On l’a dit, Yûzô Kawashima a réalisé La Bête élégante dans le cadre d’un contrat de trois films censés mettre en vedette Ayako Wakao, et il faut remarquer à quel point, dans un premier temps, son personnage de secrétaire comptable est relégué au second plan : placée, de dos, en amorce, lors de la première scène où elle n’intervient presque pas, elle disparaît ensuite du film pendant un moment, permettant par exemple à l’attention de se focaliser davantage sur la toute jeune Yuko Hamada (toute en minauderies coquettes) ou sur le plus âgé Yûnosuke Itô (acteur fidèle d’Akira Kurosawa, aux moues expressives donnant l’impression, toutes choses égales par ailleurs, d’un Michel Simon japonais).

Ayako Wakao reviendra ensuite en partie s’emparer du film, à la fois dans les manigances de son personnage (capable d’utiliser les faiblesses des hommes pour gagner son indépendance), mais aussi dans la représentation, à la lisière du fantastique, d’un escalier, de son escalier intérieur. Là encore, le scénario joue la carte du symbolisme : dans le film, l’escalier est dans un premier temps le symbole de la pauvreté de la famille Maeda, puisque les visiteurs rejoignent leur palier essoufflés, en constatant qu’il n’y a pas d’ascenseur, contrairement à l’immeuble voisin (toujours cette idée des « laissés-pour-compte » de la modernité) ; il devient ensuite, donc, l’illustration de l’espace mental de Mitani, la route de son affranchissement, de son « ascension sociale » ; mais l’escalier sera aussi, pour un autre personnage, le chemin tragique vers sa propre chute...

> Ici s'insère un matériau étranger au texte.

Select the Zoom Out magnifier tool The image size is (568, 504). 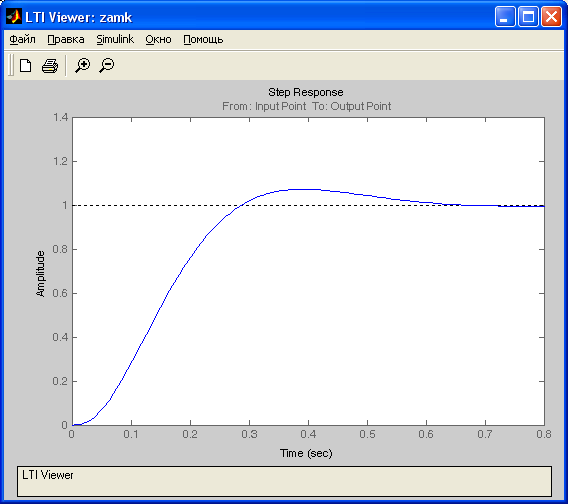click(107, 66)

Distribué durant l’hiver, au milieu de sorties plus commerciales, La Bête élégante connaîtra un assez cuisant échec, qui affectera Kawashima. Le cinéaste décèdera quelques mois plus tard - non sans avoir tourné trois autres films entretemps - à l’âge de 45 ans, d’une embolie pulmonaire. Progressivement redécouvert, le film fut adapté en pièce de théâtre au début des années 2000 (le dispositif du huis clos s’y prêtant, quand bien même l’intérêt cinématographique se trouve largement ailleurs) et l'on serait assez curieux de savoir si Bong Joon-Ho l’avait, ne serait-ce que lointainement, en tête au moment d’imaginer le point de départ de Parasite (2019), tant il est tentant de remarquer entre les deux films des similitudes (de postulat, guère plus, Bong emmenant ensuite son film sur de nombreux autres territoires suffisamment variés).
 

(1) Auteur d’un mémoire sur Yuzo Kawashima, chargé de cinéma pour la Maison de la culture du Japon à Paris, et de manière générale fin connaisseur du cinéma japonais, Clément Rauger est l’auteur de l’entrée concernant Kawashima dans le Dictionnaire des Cinéastes japonais, édité en 2016 par Carlotta, d’où est tirée la citation.